• What is needed:
Write each line of the records below as a string in a JSON list, one string per line, and leave out blank lines.
start Listing
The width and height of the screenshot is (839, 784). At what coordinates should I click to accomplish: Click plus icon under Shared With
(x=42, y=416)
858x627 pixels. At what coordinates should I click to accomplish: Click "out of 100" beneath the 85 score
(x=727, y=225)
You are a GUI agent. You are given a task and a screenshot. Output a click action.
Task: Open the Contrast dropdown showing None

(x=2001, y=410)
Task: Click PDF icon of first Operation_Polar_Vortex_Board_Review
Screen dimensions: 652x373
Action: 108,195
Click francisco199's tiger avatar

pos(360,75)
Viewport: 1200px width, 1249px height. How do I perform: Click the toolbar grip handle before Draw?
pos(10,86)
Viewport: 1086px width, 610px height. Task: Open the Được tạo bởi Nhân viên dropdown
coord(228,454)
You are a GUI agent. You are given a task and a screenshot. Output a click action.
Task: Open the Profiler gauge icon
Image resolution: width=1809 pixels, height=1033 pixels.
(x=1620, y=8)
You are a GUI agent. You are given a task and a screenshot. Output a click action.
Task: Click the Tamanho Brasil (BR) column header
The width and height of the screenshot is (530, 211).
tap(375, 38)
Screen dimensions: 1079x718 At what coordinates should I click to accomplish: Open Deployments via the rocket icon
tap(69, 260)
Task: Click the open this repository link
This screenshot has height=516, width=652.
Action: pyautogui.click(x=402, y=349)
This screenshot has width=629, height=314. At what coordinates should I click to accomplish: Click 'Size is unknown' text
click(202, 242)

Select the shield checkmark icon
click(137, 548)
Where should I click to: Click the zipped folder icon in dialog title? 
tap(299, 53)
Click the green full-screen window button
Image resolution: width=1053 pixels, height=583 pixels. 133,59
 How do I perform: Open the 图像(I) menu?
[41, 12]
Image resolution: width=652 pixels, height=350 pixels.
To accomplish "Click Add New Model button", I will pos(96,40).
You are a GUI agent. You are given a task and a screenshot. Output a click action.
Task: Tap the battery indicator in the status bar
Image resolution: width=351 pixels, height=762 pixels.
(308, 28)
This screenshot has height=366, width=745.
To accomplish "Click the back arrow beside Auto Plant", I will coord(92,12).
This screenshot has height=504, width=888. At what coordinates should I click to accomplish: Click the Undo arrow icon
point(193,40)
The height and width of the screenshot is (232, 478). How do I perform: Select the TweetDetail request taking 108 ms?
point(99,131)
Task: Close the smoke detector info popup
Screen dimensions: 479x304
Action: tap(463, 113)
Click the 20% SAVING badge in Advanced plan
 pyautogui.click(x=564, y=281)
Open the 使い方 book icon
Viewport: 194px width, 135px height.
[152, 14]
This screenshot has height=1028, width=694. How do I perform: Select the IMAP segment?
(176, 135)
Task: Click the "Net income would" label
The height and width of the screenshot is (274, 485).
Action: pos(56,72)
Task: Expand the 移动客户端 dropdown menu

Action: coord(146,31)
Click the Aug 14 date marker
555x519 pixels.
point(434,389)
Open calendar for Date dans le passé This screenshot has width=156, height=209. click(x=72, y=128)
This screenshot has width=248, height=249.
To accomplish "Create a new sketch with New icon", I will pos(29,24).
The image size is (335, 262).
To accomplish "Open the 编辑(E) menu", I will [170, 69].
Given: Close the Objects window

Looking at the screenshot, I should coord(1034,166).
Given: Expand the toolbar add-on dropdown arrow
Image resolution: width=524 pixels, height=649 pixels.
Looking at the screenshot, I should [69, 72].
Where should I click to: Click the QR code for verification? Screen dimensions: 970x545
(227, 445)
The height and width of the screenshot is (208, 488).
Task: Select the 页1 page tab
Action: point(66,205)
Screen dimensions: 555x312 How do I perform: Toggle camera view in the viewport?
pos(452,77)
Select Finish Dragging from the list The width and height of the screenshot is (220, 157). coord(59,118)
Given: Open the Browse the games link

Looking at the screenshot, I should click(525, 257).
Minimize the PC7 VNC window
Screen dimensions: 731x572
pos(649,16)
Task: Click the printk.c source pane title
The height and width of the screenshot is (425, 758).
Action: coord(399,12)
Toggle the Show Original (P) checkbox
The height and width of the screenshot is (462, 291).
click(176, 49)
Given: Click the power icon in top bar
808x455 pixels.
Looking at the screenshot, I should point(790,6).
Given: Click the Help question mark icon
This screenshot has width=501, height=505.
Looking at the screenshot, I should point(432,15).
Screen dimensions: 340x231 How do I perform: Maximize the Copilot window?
end Listing
• Exercise response:
[
  "The width and height of the screenshot is (839, 784). At what coordinates should I click to accomplish: Click plus icon under Shared With",
  "(x=42, y=416)",
  "858x627 pixels. At what coordinates should I click to accomplish: Click \"out of 100\" beneath the 85 score",
  "(x=727, y=225)",
  "You are a GUI agent. You are given a task and a screenshot. Output a click action.",
  "Task: Open the Contrast dropdown showing None",
  "(x=2001, y=410)",
  "Task: Click PDF icon of first Operation_Polar_Vortex_Board_Review",
  "Screen dimensions: 652x373",
  "Action: 108,195",
  "Click francisco199's tiger avatar",
  "pos(360,75)",
  "Viewport: 1200px width, 1249px height. How do I perform: Click the toolbar grip handle before Draw?",
  "pos(10,86)",
  "Viewport: 1086px width, 610px height. Task: Open the Được tạo bởi Nhân viên dropdown",
  "coord(228,454)",
  "You are a GUI agent. You are given a task and a screenshot. Output a click action.",
  "Task: Open the Profiler gauge icon",
  "Image resolution: width=1809 pixels, height=1033 pixels.",
  "(x=1620, y=8)",
  "You are a GUI agent. You are given a task and a screenshot. Output a click action.",
  "Task: Click the Tamanho Brasil (BR) column header",
  "The width and height of the screenshot is (530, 211).",
  "tap(375, 38)",
  "Screen dimensions: 1079x718 At what coordinates should I click to accomplish: Open Deployments via the rocket icon",
  "tap(69, 260)",
  "Task: Click the open this repository link",
  "This screenshot has height=516, width=652.",
  "Action: pyautogui.click(x=402, y=349)",
  "This screenshot has width=629, height=314. At what coordinates should I click to accomplish: Click 'Size is unknown' text",
  "click(202, 242)",
  "Select the shield checkmark icon",
  "click(137, 548)",
  "Where should I click to: Click the zipped folder icon in dialog title? ",
  "tap(299, 53)",
  "Click the green full-screen window button",
  "Image resolution: width=1053 pixels, height=583 pixels. 133,59",
  " How do I perform: Open the 图像(I) menu?",
  "[41, 12]",
  "Image resolution: width=652 pixels, height=350 pixels.",
  "To accomplish \"Click Add New Model button\", I will pos(96,40).",
  "You are a GUI agent. You are given a task and a screenshot. Output a click action.",
  "Task: Tap the battery indicator in the status bar",
  "Image resolution: width=351 pixels, height=762 pixels.",
  "(308, 28)",
  "This screenshot has height=366, width=745.",
  "To accomplish \"Click the back arrow beside Auto Plant\", I will coord(92,12).",
  "This screenshot has height=504, width=888. At what coordinates should I click to accomplish: Click the Undo arrow icon",
  "point(193,40)",
  "The height and width of the screenshot is (232, 478). How do I perform: Select the TweetDetail request taking 108 ms?",
  "point(99,131)",
  "Task: Close the smoke detector info popup",
  "Screen dimensions: 479x304",
  "Action: tap(463, 113)",
  "Click the 20% SAVING badge in Advanced plan",
  " pyautogui.click(x=564, y=281)",
  "Open the 使い方 book icon",
  "Viewport: 194px width, 135px height.",
  "[152, 14]",
  "This screenshot has height=1028, width=694. How do I perform: Select the IMAP segment?",
  "(176, 135)",
  "Task: Click the \"Net income would\" label",
  "The height and width of the screenshot is (274, 485).",
  "Action: pos(56,72)",
  "Task: Expand the 移动客户端 dropdown menu",
  "Action: coord(146,31)",
  "Click the Aug 14 date marker",
  "555x519 pixels.",
  "point(434,389)",
  "Open calendar for Date dans le passé This screenshot has width=156, height=209. click(x=72, y=128)",
  "This screenshot has width=248, height=249.",
  "To accomplish \"Create a new sketch with New icon\", I will pos(29,24).",
  "The image size is (335, 262).",
  "To accomplish \"Open the 编辑(E) menu\", I will [170, 69].",
  "Given: Close the Objects window",
  "Looking at the screenshot, I should coord(1034,166).",
  "Given: Expand the toolbar add-on dropdown arrow",
  "Image resolution: width=524 pixels, height=649 pixels.",
  "Looking at the screenshot, I should [69, 72].",
  "Where should I click to: Click the QR code for verification? Screen dimensions: 970x545",
  "(227, 445)",
  "The height and width of the screenshot is (208, 488).",
  "Task: Select the 页1 page tab",
  "Action: point(66,205)",
  "Screen dimensions: 555x312 How do I perform: Toggle camera view in the viewport?",
  "pos(452,77)",
  "Select Finish Dragging from the list The width and height of the screenshot is (220, 157). coord(59,118)",
  "Given: Open the Browse the games link",
  "Looking at the screenshot, I should click(525, 257).",
  "Minimize the PC7 VNC window",
  "Screen dimensions: 731x572",
  "pos(649,16)",
  "Task: Click the printk.c source pane title",
  "The height and width of the screenshot is (425, 758).",
  "Action: coord(399,12)",
  "Toggle the Show Original (P) checkbox",
  "The height and width of the screenshot is (462, 291).",
  "click(176, 49)",
  "Given: Click the power icon in top bar",
  "808x455 pixels.",
  "Looking at the screenshot, I should point(790,6).",
  "Given: Click the Help question mark icon",
  "This screenshot has width=501, height=505.",
  "Looking at the screenshot, I should point(432,15).",
  "Screen dimensions: 340x231 How do I perform: Maximize the Copilot window?"
]